English poet and hymnist (1759–1830)

Alice Flowerdew (1759 – 23 September 1830) was an English teacher, religious poet and hymnist. Her main work was Poems on Moral and Religious Subjects (1867). She kept a ladies' boarding school in Islington, moving it later to Bury St. Edmunds.

==Early life==
Alice (sometimes mistakenly referred to as "Anne") Flowerdew was born in 1759, in Bury St. Edmunds, England. Her maiden name is not known. She was erroneously referred to as "Anne" by Sir Roundell Palmer and other authorities, an error that a living descendant corrected.

==Career==
She was the second wife of Daniel Flowerdew, who for a few years held a government customs appointment in Jamaica. After he had resigned that position in slave-owning Jamaica and requested other employment, the couple returned to England with relief at the end of the 18th century.

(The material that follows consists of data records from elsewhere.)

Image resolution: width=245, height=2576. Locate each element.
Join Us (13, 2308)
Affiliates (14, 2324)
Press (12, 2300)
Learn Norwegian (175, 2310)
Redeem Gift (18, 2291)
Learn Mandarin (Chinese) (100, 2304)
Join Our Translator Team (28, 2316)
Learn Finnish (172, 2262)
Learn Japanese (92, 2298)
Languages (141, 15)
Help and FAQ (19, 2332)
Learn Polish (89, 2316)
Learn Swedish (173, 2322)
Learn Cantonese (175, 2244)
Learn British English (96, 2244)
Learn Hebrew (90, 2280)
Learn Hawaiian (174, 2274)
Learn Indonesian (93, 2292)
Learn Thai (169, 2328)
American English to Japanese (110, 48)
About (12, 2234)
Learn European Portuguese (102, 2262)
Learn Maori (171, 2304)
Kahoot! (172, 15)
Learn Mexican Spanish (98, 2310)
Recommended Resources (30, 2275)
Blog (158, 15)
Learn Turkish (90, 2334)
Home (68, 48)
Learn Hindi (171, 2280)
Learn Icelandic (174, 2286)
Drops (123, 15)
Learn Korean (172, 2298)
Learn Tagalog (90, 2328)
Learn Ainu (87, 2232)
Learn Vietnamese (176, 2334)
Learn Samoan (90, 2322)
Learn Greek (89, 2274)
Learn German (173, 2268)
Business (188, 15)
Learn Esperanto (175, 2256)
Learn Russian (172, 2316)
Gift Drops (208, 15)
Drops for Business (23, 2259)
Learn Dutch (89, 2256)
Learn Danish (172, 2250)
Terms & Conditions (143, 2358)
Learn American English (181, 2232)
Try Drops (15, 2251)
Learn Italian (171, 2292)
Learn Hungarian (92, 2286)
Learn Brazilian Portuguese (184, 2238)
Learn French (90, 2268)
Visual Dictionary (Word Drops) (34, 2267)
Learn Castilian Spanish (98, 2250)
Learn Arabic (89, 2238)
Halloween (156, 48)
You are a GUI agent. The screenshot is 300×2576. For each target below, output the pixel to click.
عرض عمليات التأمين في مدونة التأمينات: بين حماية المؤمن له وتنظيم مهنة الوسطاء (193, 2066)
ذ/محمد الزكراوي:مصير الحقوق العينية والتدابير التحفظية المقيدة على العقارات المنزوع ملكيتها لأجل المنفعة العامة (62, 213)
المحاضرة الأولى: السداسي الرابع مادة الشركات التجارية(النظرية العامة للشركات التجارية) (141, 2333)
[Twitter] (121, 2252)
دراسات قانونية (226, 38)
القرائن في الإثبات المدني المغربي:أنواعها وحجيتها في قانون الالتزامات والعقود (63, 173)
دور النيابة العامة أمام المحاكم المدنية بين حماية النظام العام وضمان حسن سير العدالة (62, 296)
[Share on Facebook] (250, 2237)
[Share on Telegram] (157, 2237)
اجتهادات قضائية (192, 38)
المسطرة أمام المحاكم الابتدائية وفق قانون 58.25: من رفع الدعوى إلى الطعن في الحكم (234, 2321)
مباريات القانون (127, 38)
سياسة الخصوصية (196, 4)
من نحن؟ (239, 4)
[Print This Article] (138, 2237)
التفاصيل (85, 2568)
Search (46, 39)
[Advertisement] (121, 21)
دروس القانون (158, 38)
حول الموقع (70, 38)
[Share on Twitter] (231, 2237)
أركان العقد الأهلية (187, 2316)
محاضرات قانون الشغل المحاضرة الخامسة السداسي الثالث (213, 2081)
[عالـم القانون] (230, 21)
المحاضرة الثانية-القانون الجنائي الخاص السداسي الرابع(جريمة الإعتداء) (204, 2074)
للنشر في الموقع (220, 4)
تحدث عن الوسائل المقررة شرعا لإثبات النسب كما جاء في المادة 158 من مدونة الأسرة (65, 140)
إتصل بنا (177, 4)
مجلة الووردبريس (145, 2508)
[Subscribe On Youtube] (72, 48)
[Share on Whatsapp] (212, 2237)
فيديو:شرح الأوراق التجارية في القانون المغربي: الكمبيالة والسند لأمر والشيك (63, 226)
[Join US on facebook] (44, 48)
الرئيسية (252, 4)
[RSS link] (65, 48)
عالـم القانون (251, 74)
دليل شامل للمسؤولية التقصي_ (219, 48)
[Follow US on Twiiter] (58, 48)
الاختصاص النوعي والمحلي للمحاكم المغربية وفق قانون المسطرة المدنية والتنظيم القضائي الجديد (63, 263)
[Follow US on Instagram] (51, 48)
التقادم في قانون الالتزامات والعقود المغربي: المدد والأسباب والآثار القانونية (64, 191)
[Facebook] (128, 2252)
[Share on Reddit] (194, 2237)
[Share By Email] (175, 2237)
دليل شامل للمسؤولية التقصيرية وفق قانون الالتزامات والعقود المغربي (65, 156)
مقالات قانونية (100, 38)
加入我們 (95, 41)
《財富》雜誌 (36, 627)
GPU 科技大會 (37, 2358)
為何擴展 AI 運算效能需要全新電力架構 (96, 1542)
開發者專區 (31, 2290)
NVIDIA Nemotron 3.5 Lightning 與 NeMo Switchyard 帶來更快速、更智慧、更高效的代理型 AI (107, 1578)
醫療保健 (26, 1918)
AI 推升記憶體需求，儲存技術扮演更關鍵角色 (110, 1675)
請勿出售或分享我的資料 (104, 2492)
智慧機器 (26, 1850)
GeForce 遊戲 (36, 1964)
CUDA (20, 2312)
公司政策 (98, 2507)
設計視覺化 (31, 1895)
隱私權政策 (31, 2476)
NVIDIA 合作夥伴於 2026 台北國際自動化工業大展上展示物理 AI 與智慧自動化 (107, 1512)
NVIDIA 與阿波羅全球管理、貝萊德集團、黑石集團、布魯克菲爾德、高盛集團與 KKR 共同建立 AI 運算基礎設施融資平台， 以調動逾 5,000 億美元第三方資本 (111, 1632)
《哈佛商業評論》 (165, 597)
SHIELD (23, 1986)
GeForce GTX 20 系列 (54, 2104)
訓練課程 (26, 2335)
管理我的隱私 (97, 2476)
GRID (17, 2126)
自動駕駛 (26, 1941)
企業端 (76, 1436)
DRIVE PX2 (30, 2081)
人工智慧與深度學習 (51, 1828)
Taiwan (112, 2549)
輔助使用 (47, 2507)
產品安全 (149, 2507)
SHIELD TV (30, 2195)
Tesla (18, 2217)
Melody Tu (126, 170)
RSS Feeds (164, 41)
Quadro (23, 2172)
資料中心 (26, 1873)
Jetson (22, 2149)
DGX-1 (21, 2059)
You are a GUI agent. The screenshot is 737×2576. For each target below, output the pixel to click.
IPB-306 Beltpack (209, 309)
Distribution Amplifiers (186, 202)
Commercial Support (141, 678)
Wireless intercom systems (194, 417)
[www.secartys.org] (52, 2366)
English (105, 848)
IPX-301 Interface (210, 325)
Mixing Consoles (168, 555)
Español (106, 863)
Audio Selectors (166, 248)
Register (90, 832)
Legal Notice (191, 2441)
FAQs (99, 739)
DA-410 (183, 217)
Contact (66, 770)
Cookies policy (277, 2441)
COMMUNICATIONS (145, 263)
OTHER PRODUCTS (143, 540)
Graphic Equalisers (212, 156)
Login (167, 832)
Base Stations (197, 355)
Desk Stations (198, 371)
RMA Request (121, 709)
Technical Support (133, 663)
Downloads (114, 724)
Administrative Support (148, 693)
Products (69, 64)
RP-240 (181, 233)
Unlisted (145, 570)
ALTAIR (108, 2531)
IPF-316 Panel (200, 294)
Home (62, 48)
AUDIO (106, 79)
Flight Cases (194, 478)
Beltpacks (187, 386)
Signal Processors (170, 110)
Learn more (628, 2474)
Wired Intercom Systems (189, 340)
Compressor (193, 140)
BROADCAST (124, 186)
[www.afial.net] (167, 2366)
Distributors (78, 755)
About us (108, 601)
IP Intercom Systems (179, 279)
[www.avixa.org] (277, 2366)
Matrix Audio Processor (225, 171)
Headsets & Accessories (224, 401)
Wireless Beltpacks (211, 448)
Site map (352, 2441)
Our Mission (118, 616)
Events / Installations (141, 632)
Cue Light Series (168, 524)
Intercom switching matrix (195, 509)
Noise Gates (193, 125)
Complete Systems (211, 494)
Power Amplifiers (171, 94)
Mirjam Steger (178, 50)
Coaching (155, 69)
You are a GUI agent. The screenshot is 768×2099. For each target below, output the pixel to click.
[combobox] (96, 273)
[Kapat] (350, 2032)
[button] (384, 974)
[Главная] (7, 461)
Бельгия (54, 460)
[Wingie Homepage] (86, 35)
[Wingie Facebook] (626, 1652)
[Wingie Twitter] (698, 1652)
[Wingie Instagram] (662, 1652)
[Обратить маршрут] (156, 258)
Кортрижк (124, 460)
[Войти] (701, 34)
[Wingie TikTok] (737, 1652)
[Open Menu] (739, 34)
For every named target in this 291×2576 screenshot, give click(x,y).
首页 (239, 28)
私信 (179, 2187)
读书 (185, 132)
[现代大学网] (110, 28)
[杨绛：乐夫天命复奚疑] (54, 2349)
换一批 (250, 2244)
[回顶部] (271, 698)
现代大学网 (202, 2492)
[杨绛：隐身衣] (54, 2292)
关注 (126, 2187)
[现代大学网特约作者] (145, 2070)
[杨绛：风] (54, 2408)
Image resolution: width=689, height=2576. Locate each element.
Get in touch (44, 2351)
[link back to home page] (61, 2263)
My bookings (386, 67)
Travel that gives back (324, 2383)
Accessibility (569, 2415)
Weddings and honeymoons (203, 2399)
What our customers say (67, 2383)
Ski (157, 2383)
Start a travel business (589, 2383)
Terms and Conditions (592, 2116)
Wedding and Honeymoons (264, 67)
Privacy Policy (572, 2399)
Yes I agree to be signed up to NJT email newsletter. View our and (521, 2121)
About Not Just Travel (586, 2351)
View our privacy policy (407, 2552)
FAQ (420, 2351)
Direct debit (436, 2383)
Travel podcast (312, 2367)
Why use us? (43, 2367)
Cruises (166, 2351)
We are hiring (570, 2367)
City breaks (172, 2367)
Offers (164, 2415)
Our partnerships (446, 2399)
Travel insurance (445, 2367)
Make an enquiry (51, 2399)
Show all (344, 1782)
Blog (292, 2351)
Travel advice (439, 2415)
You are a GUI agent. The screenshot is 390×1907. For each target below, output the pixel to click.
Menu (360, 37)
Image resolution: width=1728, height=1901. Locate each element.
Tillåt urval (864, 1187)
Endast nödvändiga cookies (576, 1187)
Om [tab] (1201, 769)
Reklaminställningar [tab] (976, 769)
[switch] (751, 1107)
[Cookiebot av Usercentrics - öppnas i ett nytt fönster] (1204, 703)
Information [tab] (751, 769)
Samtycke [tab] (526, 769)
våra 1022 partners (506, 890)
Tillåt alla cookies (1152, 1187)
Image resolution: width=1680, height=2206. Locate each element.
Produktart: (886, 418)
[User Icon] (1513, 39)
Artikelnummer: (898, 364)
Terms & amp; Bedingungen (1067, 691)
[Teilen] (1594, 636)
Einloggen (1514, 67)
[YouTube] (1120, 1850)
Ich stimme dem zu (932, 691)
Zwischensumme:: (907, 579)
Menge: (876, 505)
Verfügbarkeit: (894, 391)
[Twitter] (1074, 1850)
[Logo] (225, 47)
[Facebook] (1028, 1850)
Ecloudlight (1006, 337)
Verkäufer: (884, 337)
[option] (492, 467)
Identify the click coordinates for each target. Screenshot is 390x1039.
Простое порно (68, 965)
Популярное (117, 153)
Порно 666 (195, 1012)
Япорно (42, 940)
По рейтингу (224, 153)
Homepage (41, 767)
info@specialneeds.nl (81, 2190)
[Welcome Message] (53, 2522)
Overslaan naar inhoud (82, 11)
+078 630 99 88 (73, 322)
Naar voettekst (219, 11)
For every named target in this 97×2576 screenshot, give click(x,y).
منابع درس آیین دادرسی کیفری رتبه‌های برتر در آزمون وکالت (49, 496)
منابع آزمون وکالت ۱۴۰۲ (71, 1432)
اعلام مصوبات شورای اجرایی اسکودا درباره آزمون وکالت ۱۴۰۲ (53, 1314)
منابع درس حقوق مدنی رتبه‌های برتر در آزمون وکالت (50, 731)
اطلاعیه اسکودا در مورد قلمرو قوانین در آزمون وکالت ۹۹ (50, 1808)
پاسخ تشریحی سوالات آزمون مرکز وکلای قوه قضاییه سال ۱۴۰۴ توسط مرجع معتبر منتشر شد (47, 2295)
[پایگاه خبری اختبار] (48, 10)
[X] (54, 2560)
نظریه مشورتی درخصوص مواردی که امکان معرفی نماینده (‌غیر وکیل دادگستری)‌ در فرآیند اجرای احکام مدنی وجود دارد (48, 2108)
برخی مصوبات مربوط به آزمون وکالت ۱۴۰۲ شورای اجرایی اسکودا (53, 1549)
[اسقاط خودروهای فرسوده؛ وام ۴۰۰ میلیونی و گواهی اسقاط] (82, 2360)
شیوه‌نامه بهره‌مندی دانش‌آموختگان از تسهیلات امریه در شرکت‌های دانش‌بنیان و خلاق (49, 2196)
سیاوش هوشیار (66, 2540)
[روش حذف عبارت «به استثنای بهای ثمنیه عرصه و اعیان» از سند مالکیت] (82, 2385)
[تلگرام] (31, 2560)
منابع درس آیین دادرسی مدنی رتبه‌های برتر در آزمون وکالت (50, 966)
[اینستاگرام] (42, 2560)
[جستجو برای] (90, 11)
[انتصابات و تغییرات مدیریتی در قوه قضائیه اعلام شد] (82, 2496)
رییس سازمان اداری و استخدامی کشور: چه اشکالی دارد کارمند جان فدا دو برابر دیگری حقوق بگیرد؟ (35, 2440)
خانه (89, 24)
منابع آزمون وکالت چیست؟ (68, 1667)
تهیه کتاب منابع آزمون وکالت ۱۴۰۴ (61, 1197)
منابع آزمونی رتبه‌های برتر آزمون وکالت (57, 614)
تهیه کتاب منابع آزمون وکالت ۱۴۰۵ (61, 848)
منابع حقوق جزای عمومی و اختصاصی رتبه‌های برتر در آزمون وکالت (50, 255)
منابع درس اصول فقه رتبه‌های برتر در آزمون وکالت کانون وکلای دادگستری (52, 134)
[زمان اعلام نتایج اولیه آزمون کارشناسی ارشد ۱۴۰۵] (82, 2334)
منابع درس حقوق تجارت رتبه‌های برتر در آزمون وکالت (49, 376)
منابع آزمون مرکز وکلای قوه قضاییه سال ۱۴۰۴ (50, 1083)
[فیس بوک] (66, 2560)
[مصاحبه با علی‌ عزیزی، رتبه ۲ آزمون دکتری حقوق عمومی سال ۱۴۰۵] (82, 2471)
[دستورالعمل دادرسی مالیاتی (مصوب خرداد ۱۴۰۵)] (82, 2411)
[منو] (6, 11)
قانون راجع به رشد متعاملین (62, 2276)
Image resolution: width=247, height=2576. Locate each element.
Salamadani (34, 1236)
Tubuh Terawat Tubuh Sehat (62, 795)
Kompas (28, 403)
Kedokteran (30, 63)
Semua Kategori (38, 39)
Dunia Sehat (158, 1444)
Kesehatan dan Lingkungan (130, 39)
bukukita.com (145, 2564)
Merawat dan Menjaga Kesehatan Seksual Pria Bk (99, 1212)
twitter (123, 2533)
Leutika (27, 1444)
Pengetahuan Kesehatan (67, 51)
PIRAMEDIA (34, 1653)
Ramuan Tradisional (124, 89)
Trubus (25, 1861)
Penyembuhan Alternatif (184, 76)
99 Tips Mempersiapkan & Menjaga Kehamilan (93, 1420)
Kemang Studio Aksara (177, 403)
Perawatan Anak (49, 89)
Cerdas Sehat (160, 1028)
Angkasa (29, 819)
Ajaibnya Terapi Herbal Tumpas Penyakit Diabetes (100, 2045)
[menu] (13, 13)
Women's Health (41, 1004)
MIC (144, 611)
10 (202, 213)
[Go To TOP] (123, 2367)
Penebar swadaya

After losing her husband in 1801, the widowed Flowerdew kept a ladies' boarding school in Islington, where she wrote most of her poetry. In 1802, her stepson, Charles Frederic Flowerdew, also died. While living in Islington, she attended the ministry of the Rev. Dr John Evans, author of A Sketch of the Several Religious Denominations (1795) and some other works. He was Minister of the General Baptist Church, Worship Street, London, and an Arian. Flowerdew is said to have held the same views. Some time between 1806 and 1811, she moved her school to Bury St Edmunds and became a member of the Bury "Glasshouse" congregation.

===Writings===
In 1803, Flowerdew published by subscription a volume entitled Poems on Moral and Religious Subjects, which was sold through her friend Henry Delahoy Symonds and through Martha Gurney. Some lines praised Lady Mary Wortley Montagu for her struggle to establish smallpox inoculation, and her subscribers included Edward Jenner, who had devised it. In her preface dated 24 May 1803, she notes that they were "written at different periods of life — some indeed at a very early age, and others under the very severe Pressure of Misfortune, when my pen had frequently given that relief which could not be derived from other employments." A second edition appeared in 1804.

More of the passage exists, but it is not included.